American comedy television series

Welcome Freshmen is an American comedy series that aired on Nickelodeon from February 16, 1991, to February 19, 1994, with repeats until October 27, 1996. The show took place at Hawthorne High School with a group of high school students and a bumbling vice principal.

==Seasons 1 and 2==
The earlier episodes of the series consisted of comedy sketches that loosely followed a theme, each episode had two or three short skits about the gang's misadventures in high school. Some of the comedy routines involved a tortoise named Mortise teaching children about safety, a historian named Mr. History who talks about past generations of freshmen, the bumbling, freshman-hating, vice-principal Mr. Lippman imagining himself as a stand-up comedian telling really bad old jokes that insult freshmen, and a student named Billy Cushman who, though his appearance was occasional, provided not only a good example of how not to behave but also a good example of flatulence.

===Recurring skits===
- Home-Room Announcements – Mr. Lippman, the vice-principal, doing the morning announcements (at the same time, imagining how he'd really like to say them as a stand-up format).
- The Merv-U-Mentary – Merv's amateurish attempt at uncovering news and scandals at the high school.
- Coach Roach/Rochelle - In gym class, Coach Roach drives the boys in military-like fashion. (or likewise, his sister Coach Rochelle does the same to the girls.) One of the kids would suggest to the coach that they would like to do something else. The coach agrees before adding "Only we'll do it the Coach Roach/Rochelle way!" which doesn't end up well for the kids.
- Mr. History – featuring the gang as high school students of a past time period.
- Mike Who – featuring close-ups of a sidelined high school basketball player driving the crowd wild with a single wave. Eventually cut after vice Principal Lippman said it was too distracting, resulting in a tense showdown between Lippman and Who.
- Mortise the Safety Tortoise – a tortoise who teaches children about safety.

==Seasons 3 and 4==
In the later episodes, the sketch comedy format was abandoned, and the show became a standard sitcom.

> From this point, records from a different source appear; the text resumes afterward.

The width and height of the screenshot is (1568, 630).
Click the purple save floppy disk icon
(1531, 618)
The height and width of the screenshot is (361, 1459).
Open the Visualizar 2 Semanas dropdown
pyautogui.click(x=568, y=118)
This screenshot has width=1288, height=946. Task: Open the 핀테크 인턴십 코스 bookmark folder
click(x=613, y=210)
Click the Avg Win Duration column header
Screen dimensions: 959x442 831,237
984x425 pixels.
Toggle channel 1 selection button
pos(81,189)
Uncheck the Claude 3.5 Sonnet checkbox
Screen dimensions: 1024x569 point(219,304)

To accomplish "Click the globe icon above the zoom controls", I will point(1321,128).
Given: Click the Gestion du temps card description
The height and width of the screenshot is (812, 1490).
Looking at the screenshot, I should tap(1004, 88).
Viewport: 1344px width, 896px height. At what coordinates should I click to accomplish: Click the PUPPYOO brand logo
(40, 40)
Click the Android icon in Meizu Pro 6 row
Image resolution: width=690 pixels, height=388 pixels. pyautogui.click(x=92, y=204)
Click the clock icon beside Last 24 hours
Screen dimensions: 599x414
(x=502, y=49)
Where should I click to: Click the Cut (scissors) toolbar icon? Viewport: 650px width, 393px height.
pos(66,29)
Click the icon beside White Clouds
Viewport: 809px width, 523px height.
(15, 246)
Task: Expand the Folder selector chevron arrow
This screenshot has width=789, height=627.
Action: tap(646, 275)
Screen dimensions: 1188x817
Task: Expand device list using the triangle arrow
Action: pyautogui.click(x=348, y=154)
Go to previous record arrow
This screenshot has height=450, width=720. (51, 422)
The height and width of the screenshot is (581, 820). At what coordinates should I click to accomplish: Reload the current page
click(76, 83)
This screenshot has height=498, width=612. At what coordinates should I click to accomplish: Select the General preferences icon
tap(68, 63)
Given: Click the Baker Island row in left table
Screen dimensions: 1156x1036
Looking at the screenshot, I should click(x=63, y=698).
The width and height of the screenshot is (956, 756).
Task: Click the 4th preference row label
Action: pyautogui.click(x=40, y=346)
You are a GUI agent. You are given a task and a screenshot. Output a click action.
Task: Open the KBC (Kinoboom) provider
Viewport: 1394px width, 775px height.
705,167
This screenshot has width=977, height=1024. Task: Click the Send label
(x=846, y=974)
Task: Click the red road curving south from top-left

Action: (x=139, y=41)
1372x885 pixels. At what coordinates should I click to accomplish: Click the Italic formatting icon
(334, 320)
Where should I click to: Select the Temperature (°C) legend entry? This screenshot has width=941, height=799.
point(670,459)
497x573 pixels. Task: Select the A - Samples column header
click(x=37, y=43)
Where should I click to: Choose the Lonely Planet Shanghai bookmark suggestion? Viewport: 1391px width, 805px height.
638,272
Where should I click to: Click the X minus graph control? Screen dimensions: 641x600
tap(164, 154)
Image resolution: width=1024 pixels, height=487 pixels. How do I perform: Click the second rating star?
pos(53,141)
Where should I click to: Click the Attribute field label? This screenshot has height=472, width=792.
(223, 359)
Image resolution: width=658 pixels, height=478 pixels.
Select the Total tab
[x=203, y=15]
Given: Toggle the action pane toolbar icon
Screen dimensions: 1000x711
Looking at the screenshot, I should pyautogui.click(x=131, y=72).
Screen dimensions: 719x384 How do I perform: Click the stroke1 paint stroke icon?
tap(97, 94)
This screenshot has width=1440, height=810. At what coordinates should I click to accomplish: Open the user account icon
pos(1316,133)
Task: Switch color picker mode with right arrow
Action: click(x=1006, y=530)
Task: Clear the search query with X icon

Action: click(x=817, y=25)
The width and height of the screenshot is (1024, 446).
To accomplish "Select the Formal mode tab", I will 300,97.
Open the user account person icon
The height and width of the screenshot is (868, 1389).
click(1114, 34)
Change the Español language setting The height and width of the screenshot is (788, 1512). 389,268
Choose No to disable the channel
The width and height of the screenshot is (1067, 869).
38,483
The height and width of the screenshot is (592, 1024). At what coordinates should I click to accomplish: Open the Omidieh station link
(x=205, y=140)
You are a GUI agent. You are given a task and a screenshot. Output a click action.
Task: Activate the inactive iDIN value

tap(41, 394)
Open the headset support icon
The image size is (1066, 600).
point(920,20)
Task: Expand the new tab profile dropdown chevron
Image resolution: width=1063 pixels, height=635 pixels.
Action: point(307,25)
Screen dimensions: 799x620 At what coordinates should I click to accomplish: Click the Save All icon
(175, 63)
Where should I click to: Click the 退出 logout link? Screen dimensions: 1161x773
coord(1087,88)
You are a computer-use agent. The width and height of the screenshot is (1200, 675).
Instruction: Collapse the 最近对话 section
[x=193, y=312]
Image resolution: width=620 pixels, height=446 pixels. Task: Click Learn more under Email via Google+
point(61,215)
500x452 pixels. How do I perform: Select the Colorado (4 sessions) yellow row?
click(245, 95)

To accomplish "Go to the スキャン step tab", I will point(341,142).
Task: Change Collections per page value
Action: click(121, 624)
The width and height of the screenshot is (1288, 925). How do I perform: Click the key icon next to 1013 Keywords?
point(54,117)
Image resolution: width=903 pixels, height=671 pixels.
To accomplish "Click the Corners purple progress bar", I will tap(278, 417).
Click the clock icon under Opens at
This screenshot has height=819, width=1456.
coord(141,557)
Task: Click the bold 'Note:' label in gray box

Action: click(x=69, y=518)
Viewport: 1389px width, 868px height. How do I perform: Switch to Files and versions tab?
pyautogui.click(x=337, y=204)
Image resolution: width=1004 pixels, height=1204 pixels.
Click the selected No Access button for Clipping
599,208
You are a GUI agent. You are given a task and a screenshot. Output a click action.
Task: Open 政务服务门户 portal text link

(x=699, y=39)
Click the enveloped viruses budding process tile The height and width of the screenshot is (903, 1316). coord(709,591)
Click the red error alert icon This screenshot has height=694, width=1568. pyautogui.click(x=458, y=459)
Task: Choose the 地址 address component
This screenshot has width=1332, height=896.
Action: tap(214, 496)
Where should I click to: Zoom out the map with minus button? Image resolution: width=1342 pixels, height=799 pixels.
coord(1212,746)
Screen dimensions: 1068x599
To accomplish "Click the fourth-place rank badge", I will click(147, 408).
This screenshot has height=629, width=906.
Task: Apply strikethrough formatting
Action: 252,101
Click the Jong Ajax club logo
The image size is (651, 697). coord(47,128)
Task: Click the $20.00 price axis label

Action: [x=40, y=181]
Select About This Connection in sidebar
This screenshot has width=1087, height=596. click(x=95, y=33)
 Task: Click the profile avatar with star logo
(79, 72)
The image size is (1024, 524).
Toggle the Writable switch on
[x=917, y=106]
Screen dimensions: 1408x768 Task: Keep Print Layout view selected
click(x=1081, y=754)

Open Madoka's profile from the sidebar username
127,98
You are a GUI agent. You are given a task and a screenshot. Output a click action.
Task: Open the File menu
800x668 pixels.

In the third season, Kevin and Alex become sophomores, and Walter is held behind due to missing summer school. Merv and Tara leave Hawthorne, with Merv skipping the rest of high school and going straight to college, and Tara moving to a biosphere with her family. New characters came in: Grant, Erin and Manny, by the end of the third season, Manny left. In the series finale, Walter becomes a sophomore after all the teachers threatened to quit if they had him for another year.

==Production==
The show's first television pilot was filmed in May 1990, featuring a group of local actors in the main roles, among them was future Backstreet Boys member Howie Dorough. After the success of the pilot, the show was picked up, but the roles were recast, according to series creator Bob Mittenthal "Those kids did a good job, the proof is that the show was picked up as a series, but research told Nickelodeon it needed better-defined characters".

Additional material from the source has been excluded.